Piano Sonata in B major D575
1817, the year in which Franz Schubert (1797-1828) composed his Sonata in B major, was a year of significant musical activity in Europe. The Congress of Vienna two years before had stabilised European politics after the upheavals of the Napoleonic wars, and commissions for compositions once more began to flow. Rossini wrote four operas in that year, including La Cenerentola and The Thieving Magpie. Beethoven, much admired by Schubert, wrote his String Quintet, Op 104. Schubert himself composed his String Trio in B flat major. Although this sonata, catalogued as No 9, was composed in 1817, it was not published until after his death.

The sonata’s first movement, Allegro, ma non troppo, is heavily chromatic from the outset, with striding octaves stating the first subject. After the first fermata, there is a key change to G major, and the second subject, accompanied by triplets in the left hand, is introduced in octaves in the right hand.

This section explores further keys, moving through E major and F sharp major, and is then repeated. The recapitulation is unusual among Schubert’s sonatas in that it repeats the exposition section exactly, transposed down a fourth to the home key of B major.

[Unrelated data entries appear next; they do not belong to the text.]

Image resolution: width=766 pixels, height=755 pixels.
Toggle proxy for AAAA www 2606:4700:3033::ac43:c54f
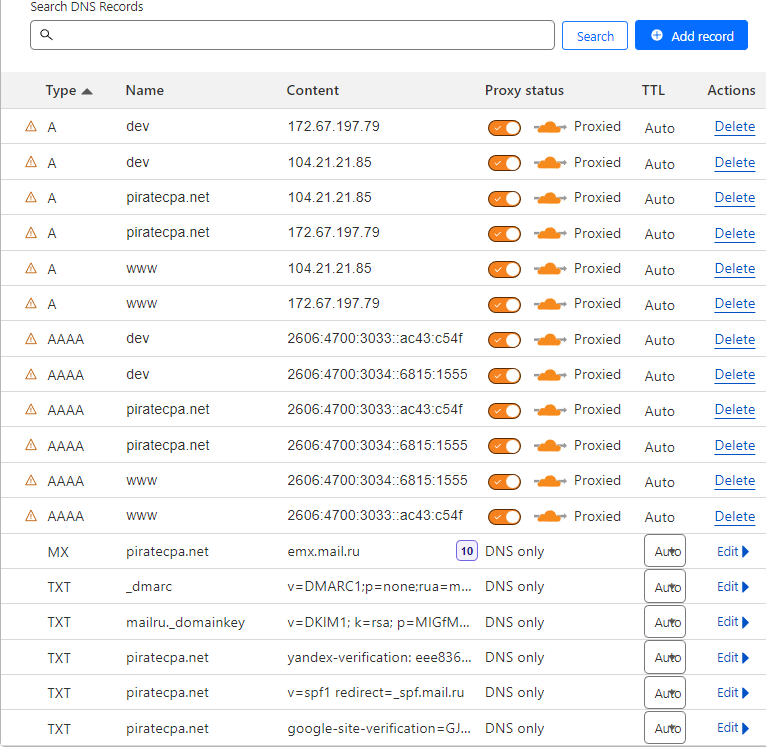pyautogui.click(x=504, y=517)
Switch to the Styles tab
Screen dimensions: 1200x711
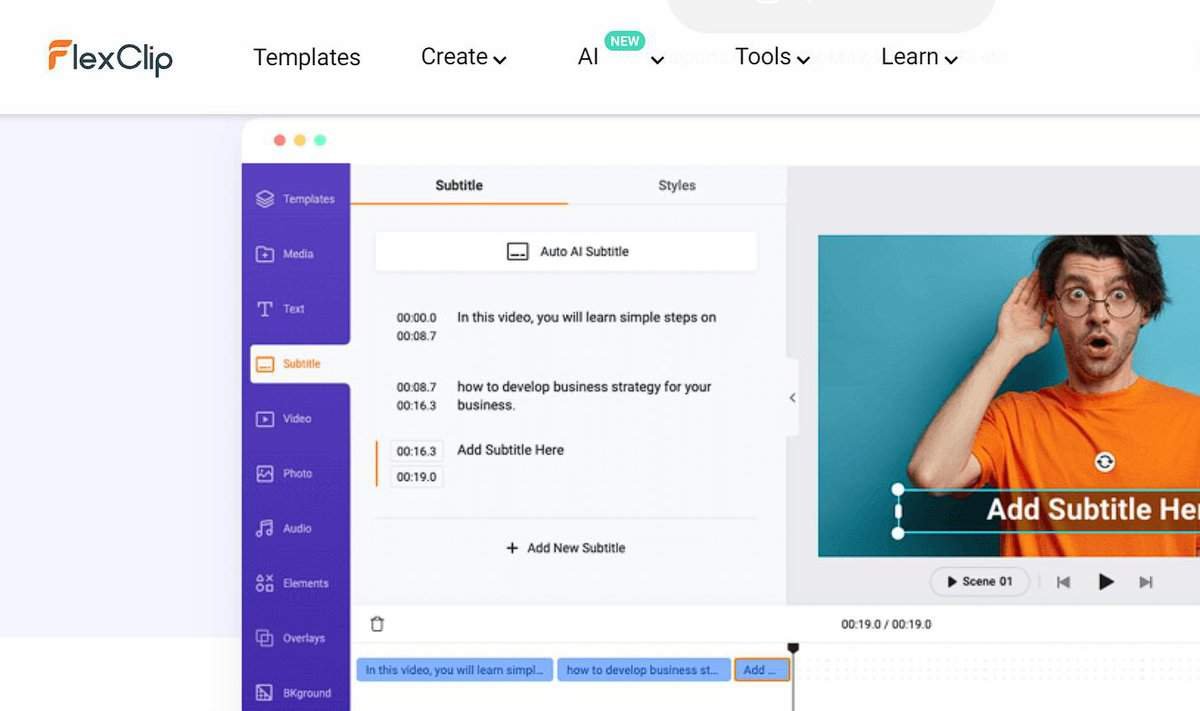677,185
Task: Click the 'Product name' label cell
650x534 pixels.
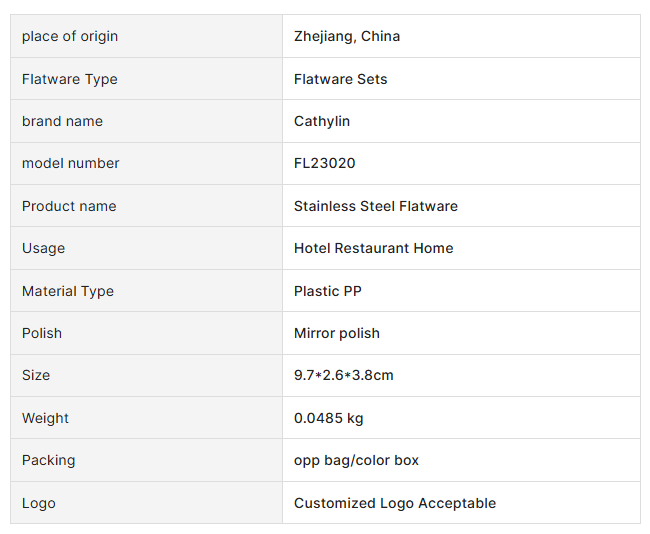Action: (x=69, y=206)
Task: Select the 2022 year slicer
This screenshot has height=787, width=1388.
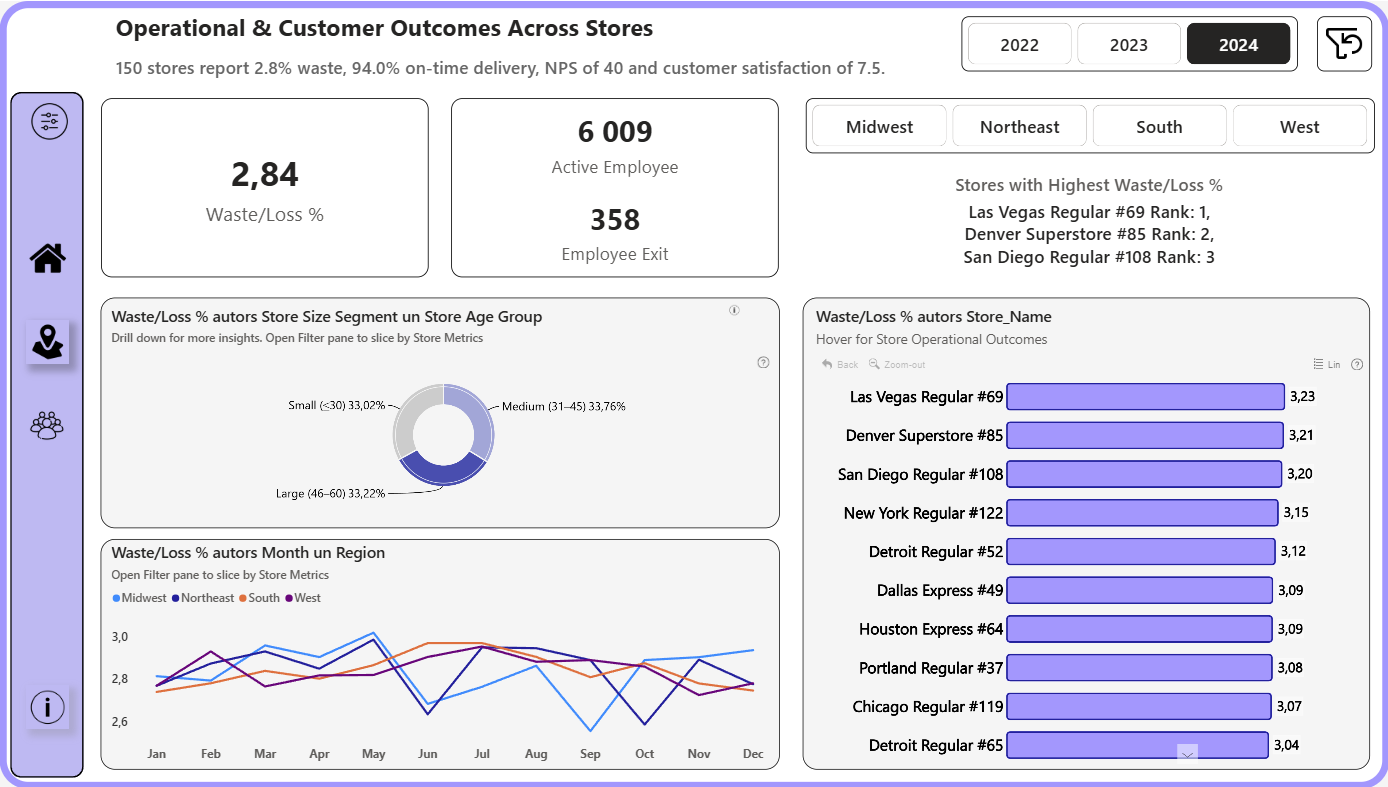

The E major Andante has a song-like theme, simply harmonised, followed by a passage with bell-like spread chords over a lyrical melody in the bass. Later, a heroic bass melody in octave semiquavers is overtopped with dense chords, and then succeeded by the original theme, now played against a similar semiquaver figure. The bass semiquavers continue to rumble ominously as the movement comes to its otherwise tranquil end.

The G major Scherzo has a lively dance rhythm like a brisk Ländler or a rather bucolic minuet, contrasting with the lilting rhythm of the D major Trio, which has a running quaver figure throughout its length.

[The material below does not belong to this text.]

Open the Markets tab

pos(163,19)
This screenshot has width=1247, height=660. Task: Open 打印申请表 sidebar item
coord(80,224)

The Allegro giusto last movement returns to B major in a 3/8 dance-like theme, not so much lilting as limping bravely, to which a second subject of great lyricism is added, and then repeated in the minor. The movement explores the key of G major before returning to B major at its conclusion.

Piano Sonata in A major D664
'To hear and see his piano compositions played by himself was a real pleasure', recalled Schubert’s friend Albert Stadler many years after the composer’s death. After a performance of the slow movement from his expansive A minor Sonata D845 Schubert himself reported, 'Several people assured me that under my hands the keys became singing voices …' His cantabile playing style, suggested here, provides a clue to the essence of Schubert’s piano writing in which (with some obvious exceptions) a long-spun melody unfolds above a smooth rippling accompaniment. Despite his incomparable lyrical gifts and poetic sensitivity, Schubert’s sonatas have never achieved the same stature as Beethoven’s, yet for sheer accessibility there can be no better introduction to these works than this captivating Sonata in A major.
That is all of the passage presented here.